2020.11.03

本郷理華が語る全日本への思い。休養後に生まれた気持ちの変化とは

  • 小宮良之●文 text by Komiya Yoshiyuki
  • 田中宣明●撮影 photo by Tanaka Nobuaki

西日本選手権フリー演技をする本郷 全日本選手権は、すべてのフィギュアスケーターにとって特別な舞台なのだろう。10月30日から11月1日まで、京都アクアアリーナで開催された西日本選手権。そこには、全日本進出をかけた白熱があった。

「(フリースケーティングの)本番前に、よくないイメージがあって。もう無理かもって思うと、泣いてしまいそうだった」

 昨シーズン、全日本でシニアデビュー5位だった横井ゆは菜(中京大学)だが、西日本選手権のフリー演技後に、その胸中を吐露していた。ショートプログラム(SP)で14位と低迷。11位までが全日本進出枠で、「(西日本で)落ちてしまうかも(全日本に出られない)」と不安になった。

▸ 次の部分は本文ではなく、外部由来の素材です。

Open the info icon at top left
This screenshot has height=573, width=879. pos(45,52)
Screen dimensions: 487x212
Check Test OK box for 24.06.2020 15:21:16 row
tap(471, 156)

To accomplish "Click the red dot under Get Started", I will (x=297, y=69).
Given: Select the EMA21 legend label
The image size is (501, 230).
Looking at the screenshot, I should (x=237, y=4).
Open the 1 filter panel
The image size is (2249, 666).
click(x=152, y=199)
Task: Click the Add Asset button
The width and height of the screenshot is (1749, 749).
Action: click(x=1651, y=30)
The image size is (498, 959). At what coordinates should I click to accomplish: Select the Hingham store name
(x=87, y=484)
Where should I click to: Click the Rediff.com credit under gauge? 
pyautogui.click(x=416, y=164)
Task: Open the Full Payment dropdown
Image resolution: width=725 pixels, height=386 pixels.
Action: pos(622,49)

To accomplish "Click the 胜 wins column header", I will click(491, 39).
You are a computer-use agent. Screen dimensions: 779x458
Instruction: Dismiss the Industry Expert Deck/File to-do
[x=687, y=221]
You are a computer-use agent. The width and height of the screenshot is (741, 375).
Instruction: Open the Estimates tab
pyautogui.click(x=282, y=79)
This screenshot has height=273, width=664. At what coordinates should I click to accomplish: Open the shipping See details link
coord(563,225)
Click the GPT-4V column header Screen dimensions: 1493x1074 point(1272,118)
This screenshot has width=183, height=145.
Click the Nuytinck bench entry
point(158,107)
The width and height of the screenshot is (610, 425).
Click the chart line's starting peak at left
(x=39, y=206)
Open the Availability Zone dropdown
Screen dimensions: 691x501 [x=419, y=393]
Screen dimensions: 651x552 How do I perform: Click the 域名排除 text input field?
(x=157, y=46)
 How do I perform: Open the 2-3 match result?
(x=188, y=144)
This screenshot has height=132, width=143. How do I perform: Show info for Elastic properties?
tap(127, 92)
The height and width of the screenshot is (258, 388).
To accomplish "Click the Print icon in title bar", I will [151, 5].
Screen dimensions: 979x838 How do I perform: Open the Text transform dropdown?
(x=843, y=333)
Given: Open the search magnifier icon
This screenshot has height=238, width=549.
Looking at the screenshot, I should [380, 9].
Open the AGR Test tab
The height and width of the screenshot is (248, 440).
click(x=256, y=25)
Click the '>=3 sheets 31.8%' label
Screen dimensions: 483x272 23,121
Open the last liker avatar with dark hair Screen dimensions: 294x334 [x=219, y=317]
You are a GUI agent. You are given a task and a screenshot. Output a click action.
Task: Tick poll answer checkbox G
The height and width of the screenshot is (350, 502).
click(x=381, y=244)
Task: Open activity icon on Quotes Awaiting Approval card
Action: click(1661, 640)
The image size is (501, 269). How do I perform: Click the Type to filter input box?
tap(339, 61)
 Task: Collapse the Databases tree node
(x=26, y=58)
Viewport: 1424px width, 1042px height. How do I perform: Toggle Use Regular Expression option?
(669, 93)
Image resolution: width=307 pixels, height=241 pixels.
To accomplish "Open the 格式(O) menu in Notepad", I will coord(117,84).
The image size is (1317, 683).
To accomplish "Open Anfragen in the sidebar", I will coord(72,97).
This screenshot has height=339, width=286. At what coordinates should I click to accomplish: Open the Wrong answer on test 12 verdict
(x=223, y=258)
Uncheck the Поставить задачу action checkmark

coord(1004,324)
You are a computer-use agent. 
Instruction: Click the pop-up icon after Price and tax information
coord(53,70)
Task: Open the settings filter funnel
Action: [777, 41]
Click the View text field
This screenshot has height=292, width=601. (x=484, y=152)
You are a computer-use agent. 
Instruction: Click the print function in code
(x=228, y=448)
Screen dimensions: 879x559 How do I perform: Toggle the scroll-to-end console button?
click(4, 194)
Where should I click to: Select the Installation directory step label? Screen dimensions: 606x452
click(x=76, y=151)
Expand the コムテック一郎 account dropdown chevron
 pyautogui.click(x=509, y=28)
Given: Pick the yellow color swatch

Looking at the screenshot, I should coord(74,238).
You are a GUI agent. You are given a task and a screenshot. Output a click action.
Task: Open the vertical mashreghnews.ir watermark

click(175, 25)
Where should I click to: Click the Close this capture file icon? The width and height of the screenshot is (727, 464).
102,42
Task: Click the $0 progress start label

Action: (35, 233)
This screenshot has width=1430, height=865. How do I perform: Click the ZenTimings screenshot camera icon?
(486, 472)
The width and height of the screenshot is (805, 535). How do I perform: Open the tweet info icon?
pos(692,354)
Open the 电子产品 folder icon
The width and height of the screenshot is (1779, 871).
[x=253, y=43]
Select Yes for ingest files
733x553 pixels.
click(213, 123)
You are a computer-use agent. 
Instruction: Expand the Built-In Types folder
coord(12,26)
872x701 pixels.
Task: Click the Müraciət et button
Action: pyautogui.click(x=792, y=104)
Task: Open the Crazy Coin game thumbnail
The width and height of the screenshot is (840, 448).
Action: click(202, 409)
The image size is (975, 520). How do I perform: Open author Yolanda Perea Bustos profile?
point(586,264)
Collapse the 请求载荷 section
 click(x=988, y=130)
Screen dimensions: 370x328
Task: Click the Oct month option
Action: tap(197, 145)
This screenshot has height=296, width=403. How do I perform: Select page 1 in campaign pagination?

 結局、横井はフリーで乾坤一擲(けんこんいってき)の戦いに挑み、3回転ルッツ+2回転トーループ、ダブルアクセル+3回転トーループの連続ジャンプを決め、7位と巻き返した。総合でも7位に順位を上げ、無事に全日本へ進むことになった。リモートの記者会見に臨んだ表情からは、喜びと安堵が伝わってきた。

 また、16歳の河辺愛菜(木下アカデミー)は今シーズンがシニアデビューで、西日本は3位に躍進した新田谷凜(中京大学)に続いて、4位と健闘している。初めての全日本出場を決めた。